If you will excuse me kind readers, a little diversion. This is the first Hollywood/Western film I have spoken about on the journey, but I think the subject matter and the cast involved mean that it can comfortably sit in this blog.
“The Forbidden Kingdom” is probably most notable for finally pairing up two of the international stars of Asian Cinema, Jackie Chan and Jet Li. And this means Box Office, which is a surprise that it has taken so many years to get them on screen together. However, it is not just about the names at the top of the Poster.
What we have here is a Fantasy Martial Arts epic. The not accidentally named Jason Triptikas (Michael Angarano) is a young American boy, somewhat obsessed with Kung Fu and the classic movies of the genre. He gets transported back to a mythical Ancient China, and encounters a selection of characters from Chinese Legend and Pulp Cinema/Literature. Think of it as an oriental “League of Extraordinary Gentlemen” with a soupcon of “Alice in Wonderland” Of course there is a quest to be undertaken.

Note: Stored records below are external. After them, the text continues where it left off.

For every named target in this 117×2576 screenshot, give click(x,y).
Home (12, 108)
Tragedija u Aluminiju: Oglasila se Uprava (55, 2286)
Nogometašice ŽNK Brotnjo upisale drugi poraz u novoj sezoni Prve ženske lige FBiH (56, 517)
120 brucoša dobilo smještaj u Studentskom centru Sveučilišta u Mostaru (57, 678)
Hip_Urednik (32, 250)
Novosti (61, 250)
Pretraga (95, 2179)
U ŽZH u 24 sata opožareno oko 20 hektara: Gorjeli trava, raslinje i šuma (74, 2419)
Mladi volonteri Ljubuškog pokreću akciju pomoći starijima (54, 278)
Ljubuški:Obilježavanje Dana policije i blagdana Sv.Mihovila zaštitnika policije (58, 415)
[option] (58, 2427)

Now I am not a big fan of Martial Arts films (I don’t dislike them at all, they are just not my genre of choice), and my knowledge of some of these characters is spotty at best (ok, ok, I only knew of Monkey – but I was very lucky to watch the film with my super-knowledgeable and honorary “Things Fall Apart” staff member friend). But if I told you I really enjoyed the film, then I think that you will understand that a lot of quality is on show here.
First things first. I have this on Blu-Ray. And it is quite gorgeous. The colours are rich, and I am sure Ancient China has never looked more ravishing. If the scenery looks good, then extra marks have to be given to some of the costuming. The direction by Rob Minkoff is strong, and those are some of the best opening credits I have seen for a while – being both clever and totally sympathetic to the film’s influences.
However, it is far more than just a pretty bauble. Of course you get the obvious charisma of Chan and Li, but kudos must be given to some of the smaller parts, especially Li Bing Bing (as the Bride With The White Hair) and Crystal Liu (Golden Sparrow). Yes they are eye candy, but Liu especially really gets to show some acting ability. Even Angarano manages to avoid the Shia LaBeouf annoying young American shtick.
There are not as many fight scenes as you might expect, but those on display are of a high quality. Even better, the scenes are imbued with action generated by the actual events on screen, not by shaky camera work/quick cut/extreme close up, which is the current in vogue style of Hollywood action. Credit should be given to Woo-ping Yuen as the action choreographer.
My main criticism is possibly a little ironic. The movie spends an awful lot of time in exposition mode, which although helpful to a neophyte like me, might annoy the more savvy audience members.
At the end of the day, the film delivers on its promises and more. Recommended.